-- Opening Marker --
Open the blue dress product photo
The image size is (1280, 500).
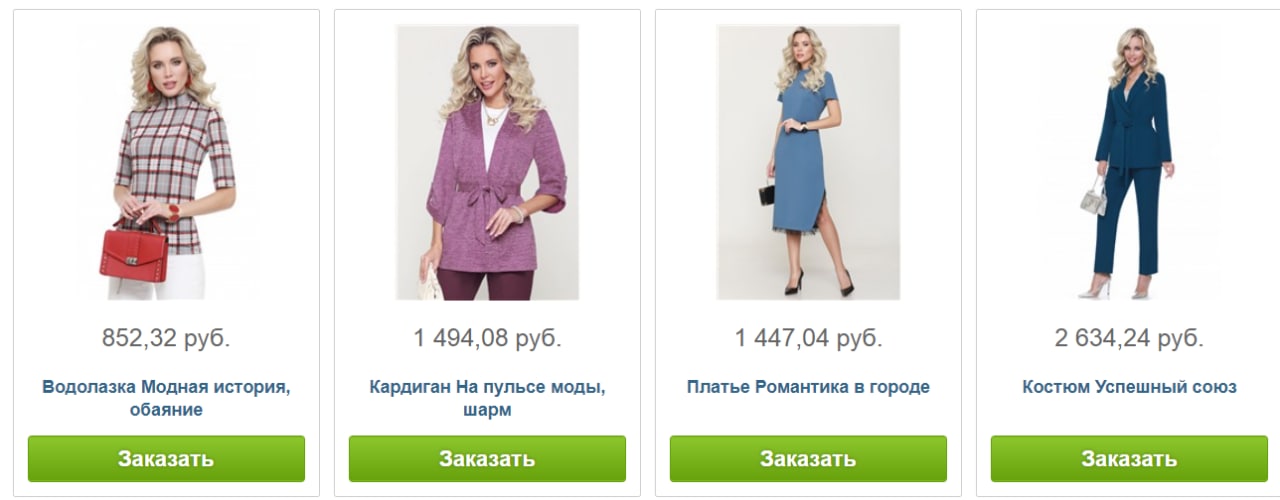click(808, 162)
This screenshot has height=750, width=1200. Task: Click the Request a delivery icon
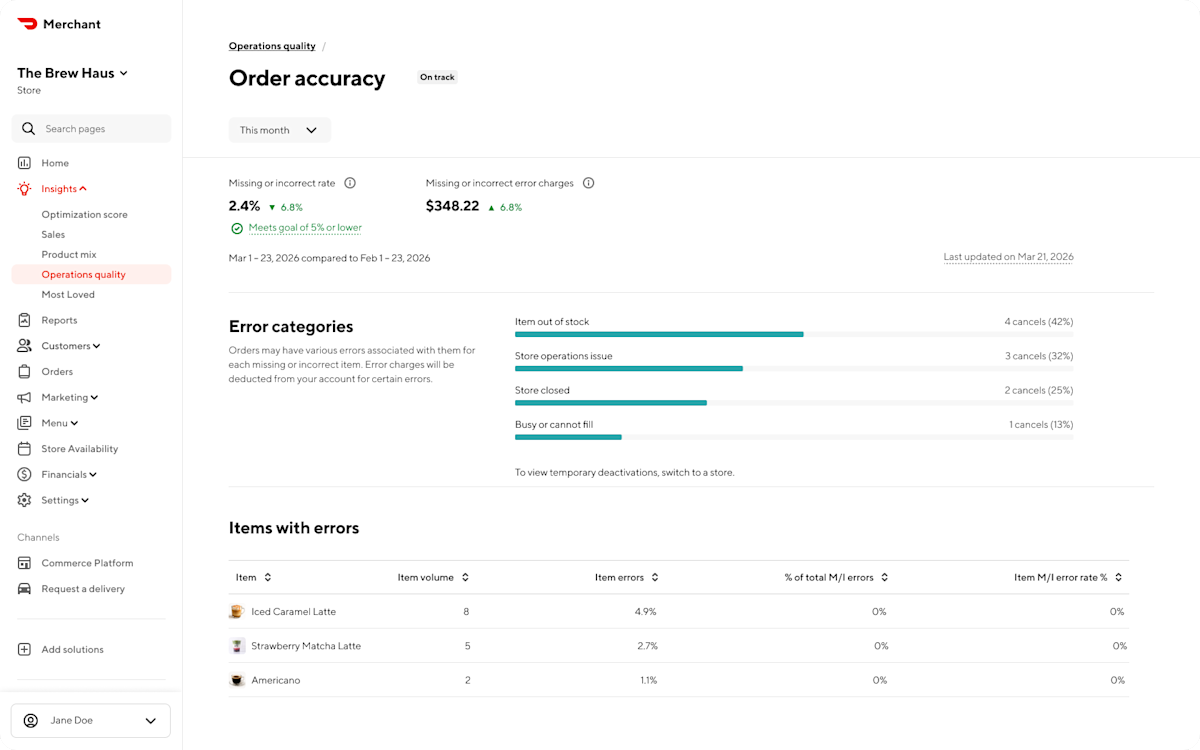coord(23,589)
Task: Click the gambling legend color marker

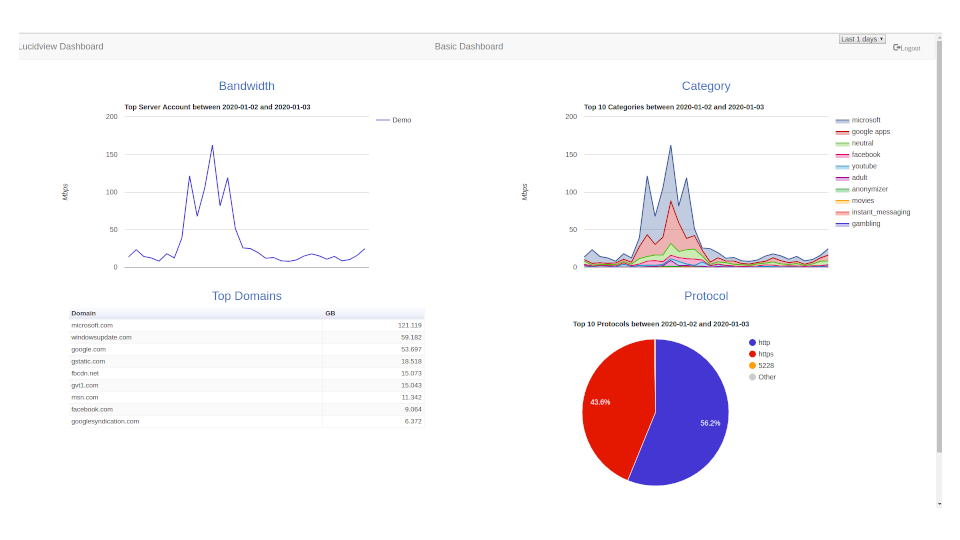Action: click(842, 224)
-- Closing Marker --
__REQUIREMENT__. Drop the pictures and reproduce the rest of the data exactly.

__YOUR RESPONSE__.
Open the blue dress product photo
The image size is (1280, 500).
click(808, 162)
This screenshot has height=750, width=1200. Task: Click the Request a delivery icon
coord(23,589)
Task: Click the gambling legend color marker

Action: click(842, 224)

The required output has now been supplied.